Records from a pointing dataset
.....
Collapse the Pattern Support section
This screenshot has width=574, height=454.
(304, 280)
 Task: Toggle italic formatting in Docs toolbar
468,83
.....
### WHAT YOU WILL DO:
Reproduce the lines of data above without any changes.

### EXPECTED ANSWER:
Collapse the Pattern Support section
This screenshot has width=574, height=454.
(304, 280)
 Task: Toggle italic formatting in Docs toolbar
468,83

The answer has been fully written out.